Ich stehe nicht im Ruf, mich Anweisungen der Zentrale zu widersetzen. Ich muss Ihnen aber mitteilen, dass ich das Bild nicht durch ein neues ersetzen werde. Erdmännchen werden auf freier Wildbahn maximal 15 Jahre alt, im Zoo höchstens 12. Es gibt keine statistischen Erhebungen über das Lebensalter von Erdmännchen im diplomatischen Dienst. Ich könnte Ihnen nicht einmal sagen, wie viele wir sind. Tatsache ist, dass ich das für Erdmännchen übliche Alter schon lange überschritten habe. Ich nehme jeden weiteren Tag als Gunst und Gnade, und so werde ich es auch mit den Tagen halten, die meinem Bild noch verbleiben, bis Sie es vom Intranet nehmen, denn ich zweifle nicht daran, dass Sie ihre Drohung wahrmachen werden.

_Übungsaufgabe_:
Beantworten Sie anhand des Quelltexts die folgenden Fragen:
(a) Wodurch wird das Bild laut Quelltext nicht ersetzt?
(b) Wie alt werden Erdmännchen in freier Wildbahn höchstens?
(c) Worüber gibt es keine statistischen Erhebungen?

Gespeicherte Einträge
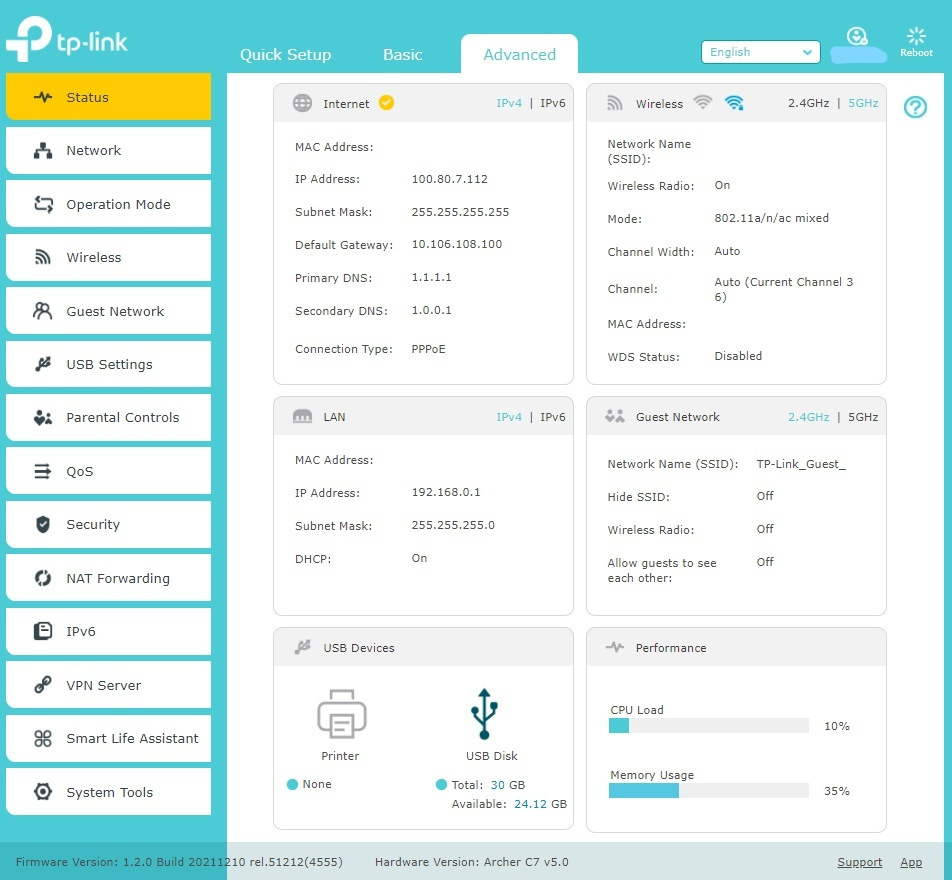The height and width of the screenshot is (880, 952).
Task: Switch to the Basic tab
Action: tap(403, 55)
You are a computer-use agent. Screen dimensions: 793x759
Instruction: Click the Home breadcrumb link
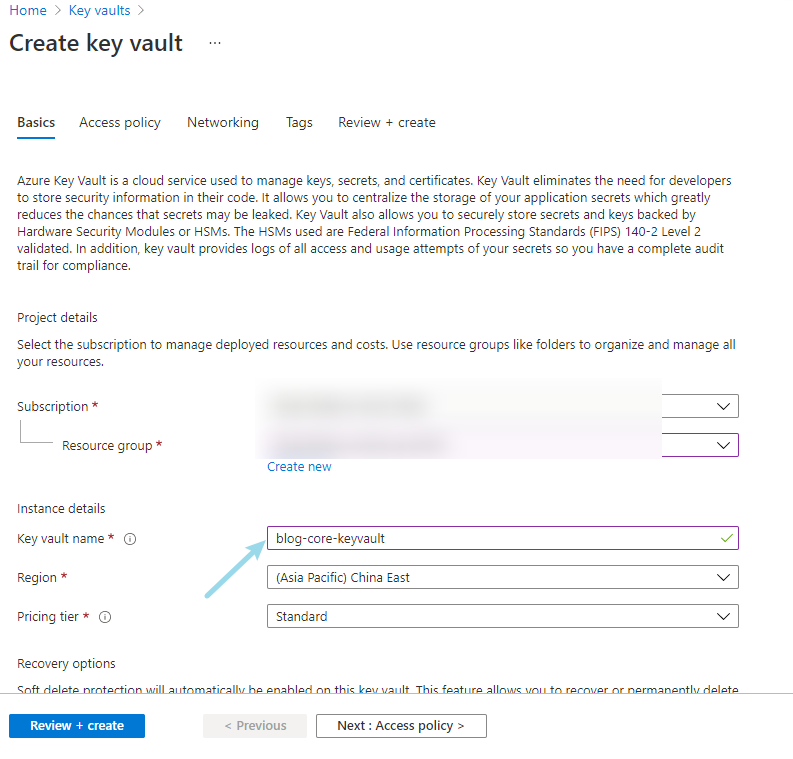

_Lösung_:
(a) Durch ein neues Bild.
(b) Maximal 15 Jahre.
(c) Über das Lebensalter von Erdmännchen im diplomatischen Dienst.